Upon seeing the trailer for “Mr. Magorium’s Wonder Emporium” many weeks ago, my friend Jim Shands asked whether “The Simpsons” hadn’t already said it better with Troy McClure in “The Contrabulous Fabtraption of Professor Horatio Hufnagel.” “The Simpsons” often manages to cut to the quick of manufactured whimsy packaged as entertainment, and “Magorium” writer-director Zach Helm should have swallowed a much needed dose of vinegar to temper the syrup he cannot wait to spoon all over the place. Fancy-titled movies aimed at young audiences are not inherently detestable, but most of them suffer a grim fate when they fail to include material that can appeal to grown-ups as well.

Borrowing liberally from Dr. Seuss and Roald Dahl to name just two, Helm skirts the boundaries of familiar fantasy stories. Mr. Edward Magorium (Dustin Hoffman) is the 243-year old proprietor of a toy shop that appears to experience human emotions. Inexplicably preparing for death (always referred to in irritatingly fuzzy euphemisms), the aged magician makes known his desire to leave the store to longtime manager Molly Mahoney (Natalie Portman), a blocked composer struggling to finish a major opus. Despite Magorium’s entreaties, Mahoney refuses to accept his impending departure, and Helm reveals a deep “Harold and Maude” fetish as the story plays out between the youngster and the senior citizen.

In addition to the generational transfer of wisdom, Helm inappropriately conjures Hal Ashby’s masterful cult film in a scene set to Cat Stevens’ “Don’t Be Shy.” Involving the movie’s two other principal characters, the Mutant (Jason Bateman) and narrator Eric (Zach Mills), the unspoken exchange feels both manipulative and overly cute in its commentary on making friends and the tension between work and play. Most of the movie alternates between thunderously obvious pronouncements about believing in life and strained exhibitions of gleeful frolicking.

As Magorium, Hoffman looks like he is only there to cash a fat check. Decked out in colorful pinstripe ensembles and a mad scientist fright-wig with eyebrows to match, the veteran actor phones it in with a thoroughly galling lisp that makes his creaky gags sound even older than the age of his character. Portman fares little better, squirting crocodile tears whenever the script calls for them. Worse yet is Mills, cute enough to cause cavities; his unnecessary voiceover narration is one of the movie’s biggest liabilities. Only Jason Bateman, playing a variation on the straight man he honed to perfection on “Arrested Development,” provides a shred of common sense amidst the would-be madcap antics.

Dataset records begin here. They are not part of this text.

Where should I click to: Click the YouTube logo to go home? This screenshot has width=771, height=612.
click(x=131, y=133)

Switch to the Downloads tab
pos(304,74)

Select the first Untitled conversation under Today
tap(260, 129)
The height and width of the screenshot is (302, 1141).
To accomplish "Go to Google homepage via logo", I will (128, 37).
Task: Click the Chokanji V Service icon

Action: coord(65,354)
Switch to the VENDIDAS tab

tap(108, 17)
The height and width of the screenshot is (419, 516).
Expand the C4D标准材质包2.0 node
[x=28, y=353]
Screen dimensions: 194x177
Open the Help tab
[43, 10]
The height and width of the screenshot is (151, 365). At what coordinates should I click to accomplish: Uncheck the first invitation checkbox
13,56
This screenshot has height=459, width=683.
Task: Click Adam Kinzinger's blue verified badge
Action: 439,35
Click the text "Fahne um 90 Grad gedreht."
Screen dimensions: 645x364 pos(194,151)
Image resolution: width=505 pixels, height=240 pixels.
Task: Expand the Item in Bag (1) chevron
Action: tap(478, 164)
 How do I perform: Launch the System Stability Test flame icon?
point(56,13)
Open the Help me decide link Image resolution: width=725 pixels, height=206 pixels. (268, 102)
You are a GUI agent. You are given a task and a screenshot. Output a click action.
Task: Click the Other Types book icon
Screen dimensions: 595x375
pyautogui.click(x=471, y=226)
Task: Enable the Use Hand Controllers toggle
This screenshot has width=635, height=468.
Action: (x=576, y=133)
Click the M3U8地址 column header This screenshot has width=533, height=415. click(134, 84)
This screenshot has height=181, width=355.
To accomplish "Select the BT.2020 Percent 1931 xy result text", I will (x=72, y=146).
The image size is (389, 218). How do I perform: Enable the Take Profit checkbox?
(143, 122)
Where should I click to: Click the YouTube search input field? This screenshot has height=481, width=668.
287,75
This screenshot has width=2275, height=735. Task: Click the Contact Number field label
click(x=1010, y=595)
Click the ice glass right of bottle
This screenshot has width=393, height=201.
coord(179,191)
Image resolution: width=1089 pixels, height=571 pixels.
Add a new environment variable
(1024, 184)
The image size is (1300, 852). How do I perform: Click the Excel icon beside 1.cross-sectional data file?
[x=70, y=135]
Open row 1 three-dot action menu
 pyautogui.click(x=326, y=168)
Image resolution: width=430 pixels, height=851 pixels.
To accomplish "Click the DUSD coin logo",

Helm, who previously penned the screenplay “Stranger Than Fiction,” appears to make a serious effort to avoid the gross-out humor that has become commonplace in kiddie fare. For that he should be commended. The problem is that he hasn’t replaced vulgarity with anything remotely engaging to the brain. “Mr. Magorium’s Wonder Emporium” has plenty of eye candy for sale, but the lack of depth in its characterizations stops the movie in its tracks. While it earns points for earnestness and family friendliness, older viewers might be dreaming about the more satisfying wonderlands conjured in the tales of Pippi Longstocking or “Pee-wee’s Big Adventure.”